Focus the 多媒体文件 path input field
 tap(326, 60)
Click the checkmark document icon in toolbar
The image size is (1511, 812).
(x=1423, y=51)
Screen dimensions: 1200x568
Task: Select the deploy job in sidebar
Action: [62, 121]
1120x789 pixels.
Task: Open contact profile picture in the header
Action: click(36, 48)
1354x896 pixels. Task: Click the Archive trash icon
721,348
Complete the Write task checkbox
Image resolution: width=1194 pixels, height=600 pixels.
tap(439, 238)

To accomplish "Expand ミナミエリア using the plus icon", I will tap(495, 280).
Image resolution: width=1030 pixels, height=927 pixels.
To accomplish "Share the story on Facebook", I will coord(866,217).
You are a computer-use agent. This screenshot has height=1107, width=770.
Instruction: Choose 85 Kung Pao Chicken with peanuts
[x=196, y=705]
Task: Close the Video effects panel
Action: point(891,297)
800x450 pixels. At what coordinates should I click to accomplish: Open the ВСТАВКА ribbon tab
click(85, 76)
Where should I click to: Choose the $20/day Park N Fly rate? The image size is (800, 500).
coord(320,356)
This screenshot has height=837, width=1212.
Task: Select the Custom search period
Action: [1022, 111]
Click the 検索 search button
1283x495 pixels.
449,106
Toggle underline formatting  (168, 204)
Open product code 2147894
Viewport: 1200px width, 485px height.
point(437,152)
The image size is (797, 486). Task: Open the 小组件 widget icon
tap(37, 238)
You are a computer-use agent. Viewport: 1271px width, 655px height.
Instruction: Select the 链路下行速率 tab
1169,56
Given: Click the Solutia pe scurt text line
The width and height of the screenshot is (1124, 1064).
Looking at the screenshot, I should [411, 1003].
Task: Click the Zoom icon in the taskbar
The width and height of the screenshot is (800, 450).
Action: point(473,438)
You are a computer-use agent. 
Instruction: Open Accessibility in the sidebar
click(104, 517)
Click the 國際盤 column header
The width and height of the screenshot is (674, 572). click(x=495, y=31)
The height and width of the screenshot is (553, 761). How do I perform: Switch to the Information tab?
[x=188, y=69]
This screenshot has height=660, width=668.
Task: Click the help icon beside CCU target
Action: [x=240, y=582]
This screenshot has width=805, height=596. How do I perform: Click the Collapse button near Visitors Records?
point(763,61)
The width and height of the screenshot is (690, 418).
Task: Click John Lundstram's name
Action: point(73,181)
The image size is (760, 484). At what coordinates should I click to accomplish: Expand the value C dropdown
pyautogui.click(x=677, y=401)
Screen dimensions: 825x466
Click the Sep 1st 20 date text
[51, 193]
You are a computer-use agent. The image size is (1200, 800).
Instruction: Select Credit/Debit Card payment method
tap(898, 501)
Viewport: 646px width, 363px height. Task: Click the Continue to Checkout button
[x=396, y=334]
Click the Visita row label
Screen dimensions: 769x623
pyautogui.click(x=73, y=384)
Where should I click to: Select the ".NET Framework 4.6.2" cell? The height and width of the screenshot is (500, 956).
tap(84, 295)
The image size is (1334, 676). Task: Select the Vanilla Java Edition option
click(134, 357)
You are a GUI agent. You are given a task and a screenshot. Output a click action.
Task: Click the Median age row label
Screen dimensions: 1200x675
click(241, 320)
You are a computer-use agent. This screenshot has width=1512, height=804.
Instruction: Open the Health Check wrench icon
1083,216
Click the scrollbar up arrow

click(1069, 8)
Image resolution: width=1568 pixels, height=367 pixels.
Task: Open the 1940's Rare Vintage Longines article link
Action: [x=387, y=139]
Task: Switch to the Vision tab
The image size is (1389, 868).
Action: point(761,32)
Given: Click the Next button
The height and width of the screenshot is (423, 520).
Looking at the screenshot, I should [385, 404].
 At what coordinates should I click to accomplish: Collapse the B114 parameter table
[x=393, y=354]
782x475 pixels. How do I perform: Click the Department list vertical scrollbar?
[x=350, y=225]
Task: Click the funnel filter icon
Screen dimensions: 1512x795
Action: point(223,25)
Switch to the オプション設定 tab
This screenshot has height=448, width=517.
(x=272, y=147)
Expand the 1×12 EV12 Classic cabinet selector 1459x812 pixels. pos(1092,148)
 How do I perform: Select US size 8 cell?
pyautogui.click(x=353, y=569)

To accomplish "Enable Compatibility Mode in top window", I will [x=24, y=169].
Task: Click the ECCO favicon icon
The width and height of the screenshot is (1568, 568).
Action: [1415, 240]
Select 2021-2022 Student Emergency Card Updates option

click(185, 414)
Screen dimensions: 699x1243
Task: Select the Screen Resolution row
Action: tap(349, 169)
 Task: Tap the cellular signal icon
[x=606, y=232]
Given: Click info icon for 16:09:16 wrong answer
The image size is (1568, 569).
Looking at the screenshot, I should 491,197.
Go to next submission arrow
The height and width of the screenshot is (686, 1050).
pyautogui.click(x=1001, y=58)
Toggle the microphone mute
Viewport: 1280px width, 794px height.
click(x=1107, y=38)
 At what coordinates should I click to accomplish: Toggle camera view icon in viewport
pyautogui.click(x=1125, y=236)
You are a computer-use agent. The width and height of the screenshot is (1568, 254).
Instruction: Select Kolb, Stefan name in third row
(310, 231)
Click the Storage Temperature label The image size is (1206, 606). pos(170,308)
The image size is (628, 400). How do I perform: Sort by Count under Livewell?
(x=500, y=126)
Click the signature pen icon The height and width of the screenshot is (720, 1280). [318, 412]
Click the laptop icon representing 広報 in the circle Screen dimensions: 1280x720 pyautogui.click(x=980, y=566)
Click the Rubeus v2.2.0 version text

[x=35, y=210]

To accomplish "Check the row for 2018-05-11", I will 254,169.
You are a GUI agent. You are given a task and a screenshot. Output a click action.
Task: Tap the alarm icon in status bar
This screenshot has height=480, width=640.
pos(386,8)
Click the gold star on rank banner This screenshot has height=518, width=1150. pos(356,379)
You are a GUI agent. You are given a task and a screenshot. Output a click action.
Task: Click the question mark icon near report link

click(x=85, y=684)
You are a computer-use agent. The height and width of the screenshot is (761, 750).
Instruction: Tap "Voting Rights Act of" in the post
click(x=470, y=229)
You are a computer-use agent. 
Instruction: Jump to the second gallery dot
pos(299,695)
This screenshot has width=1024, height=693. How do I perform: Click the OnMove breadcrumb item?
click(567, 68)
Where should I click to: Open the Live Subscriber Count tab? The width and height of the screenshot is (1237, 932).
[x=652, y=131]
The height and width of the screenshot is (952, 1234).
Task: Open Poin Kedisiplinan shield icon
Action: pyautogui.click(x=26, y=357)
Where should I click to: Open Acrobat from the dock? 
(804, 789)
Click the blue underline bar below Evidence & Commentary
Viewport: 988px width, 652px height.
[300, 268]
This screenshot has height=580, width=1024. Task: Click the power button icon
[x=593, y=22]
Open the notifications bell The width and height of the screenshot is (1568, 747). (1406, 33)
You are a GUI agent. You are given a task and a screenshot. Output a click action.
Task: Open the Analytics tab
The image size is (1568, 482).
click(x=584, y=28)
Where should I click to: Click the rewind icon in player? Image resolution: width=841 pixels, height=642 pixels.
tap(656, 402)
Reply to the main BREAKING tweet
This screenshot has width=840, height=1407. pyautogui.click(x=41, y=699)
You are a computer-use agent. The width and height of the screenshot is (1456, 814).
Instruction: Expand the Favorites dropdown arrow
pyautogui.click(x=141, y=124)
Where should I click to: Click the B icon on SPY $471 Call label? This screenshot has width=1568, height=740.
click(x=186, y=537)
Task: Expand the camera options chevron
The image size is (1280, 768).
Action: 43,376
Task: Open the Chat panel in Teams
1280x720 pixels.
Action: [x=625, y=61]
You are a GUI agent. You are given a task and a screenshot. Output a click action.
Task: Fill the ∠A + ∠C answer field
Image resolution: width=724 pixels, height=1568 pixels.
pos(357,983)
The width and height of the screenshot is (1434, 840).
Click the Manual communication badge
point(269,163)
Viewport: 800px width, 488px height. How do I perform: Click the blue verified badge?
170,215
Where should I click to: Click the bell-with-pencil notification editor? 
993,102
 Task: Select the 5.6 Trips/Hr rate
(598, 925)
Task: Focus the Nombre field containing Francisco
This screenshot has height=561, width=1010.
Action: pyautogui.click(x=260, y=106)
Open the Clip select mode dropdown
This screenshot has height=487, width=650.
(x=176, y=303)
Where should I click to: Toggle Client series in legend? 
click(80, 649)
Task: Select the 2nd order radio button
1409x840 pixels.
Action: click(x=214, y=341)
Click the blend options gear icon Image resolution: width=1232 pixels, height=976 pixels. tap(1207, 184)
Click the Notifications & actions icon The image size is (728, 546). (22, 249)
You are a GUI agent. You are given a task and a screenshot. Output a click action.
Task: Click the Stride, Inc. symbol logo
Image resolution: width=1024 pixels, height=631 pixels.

+-------+

__WORK TO COMPLETE__: For the records above, state how many lines contain the word "options". Give only the number.

__TASK ANSWER__: 2